[Records from a data source]
★ ★ ★ ★ ★ ★ ★
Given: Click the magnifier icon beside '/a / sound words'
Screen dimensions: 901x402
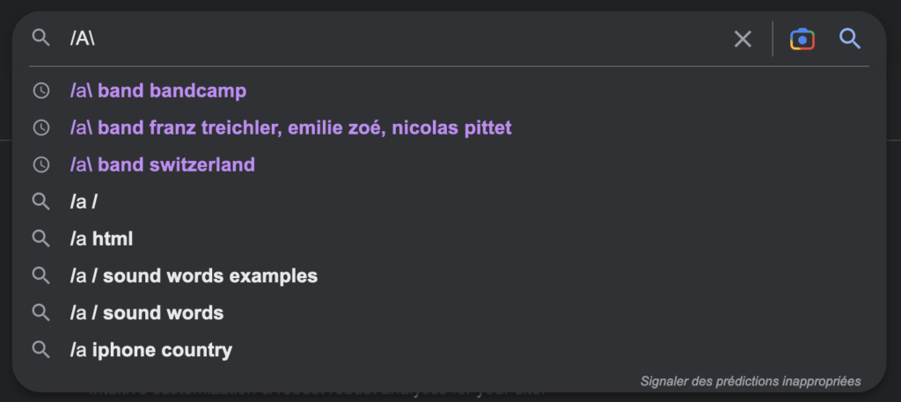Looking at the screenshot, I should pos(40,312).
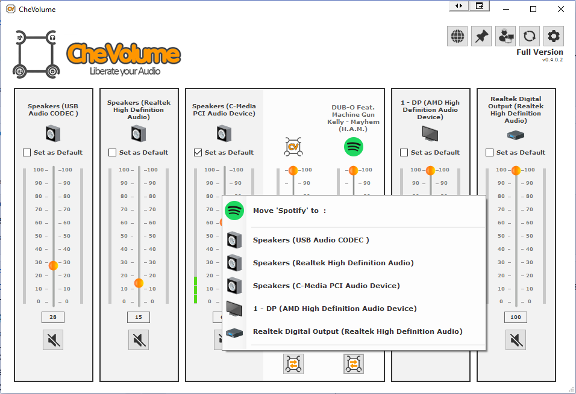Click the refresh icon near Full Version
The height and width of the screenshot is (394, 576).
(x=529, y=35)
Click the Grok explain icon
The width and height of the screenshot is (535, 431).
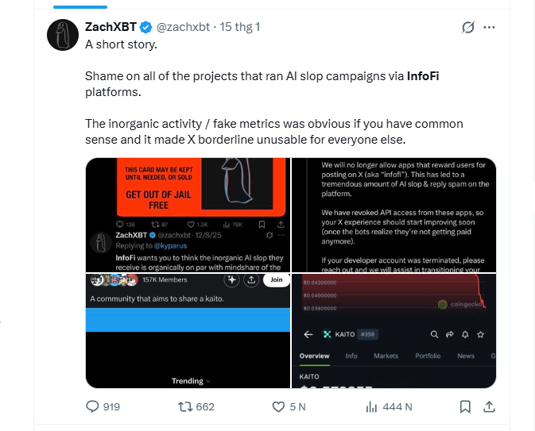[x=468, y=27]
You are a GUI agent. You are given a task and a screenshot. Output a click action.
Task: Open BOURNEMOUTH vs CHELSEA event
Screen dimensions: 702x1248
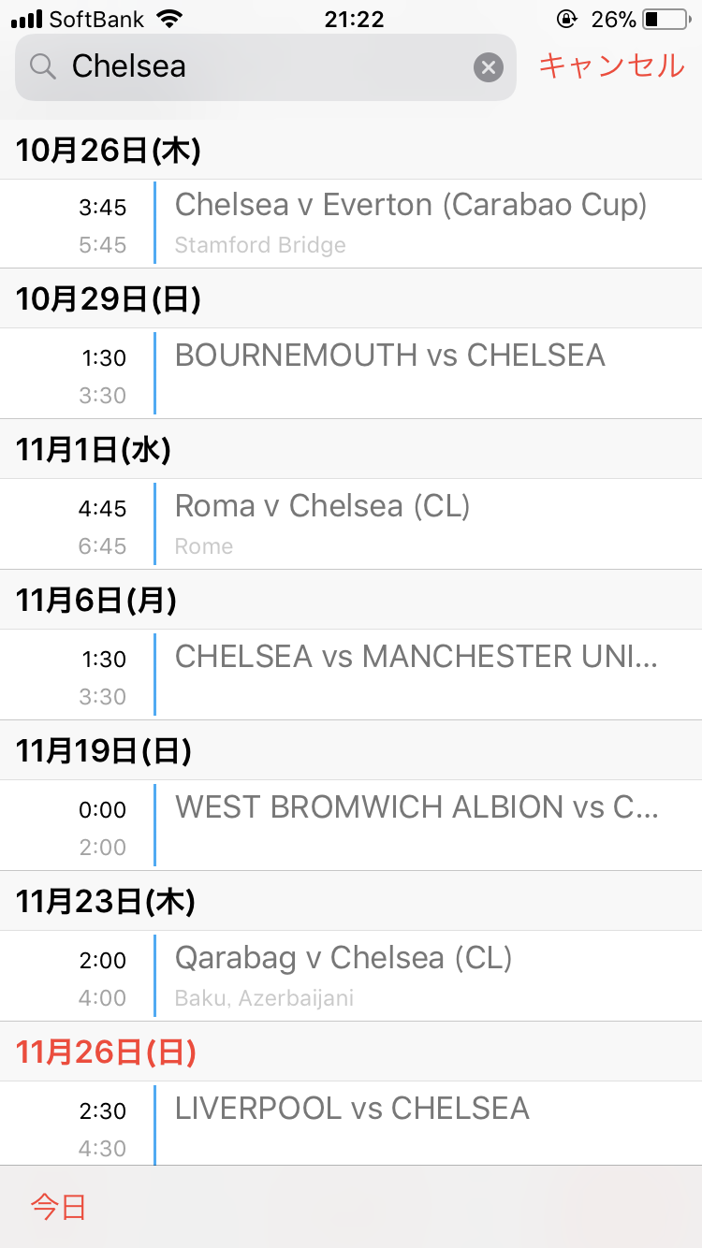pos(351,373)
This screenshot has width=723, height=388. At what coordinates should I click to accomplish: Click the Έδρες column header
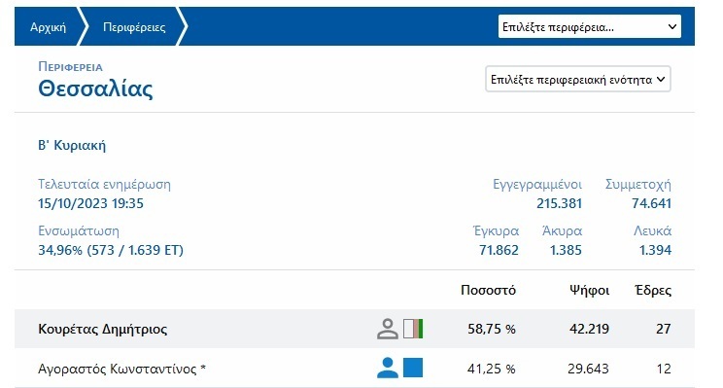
★ ★ ★ ★ ★ ★ ★
## DIRECTIONS
Turn the lines above into a numbered list, skipping any blank lines. Leave the pictures out of your answer.

## EXERCISE RESPONSE
1. Given: Click the magnifier icon beside '/a / sound words'
2. Screen dimensions: 901x402
3. Looking at the screenshot, I should pos(40,312).
4. Click the refresh icon near Full Version
5. The height and width of the screenshot is (394, 576).
6. (x=529, y=35)
7. Click the Grok explain icon
8. The width and height of the screenshot is (535, 431).
9. [x=468, y=27]
10. You are a GUI agent. You are given a task and a screenshot. Output a click action.
11. Task: Open BOURNEMOUTH vs CHELSEA event
12. Screen dimensions: 702x1248
13. pos(351,373)
14. This screenshot has width=723, height=388. At what coordinates should I click to accomplish: Click the Έδρες column header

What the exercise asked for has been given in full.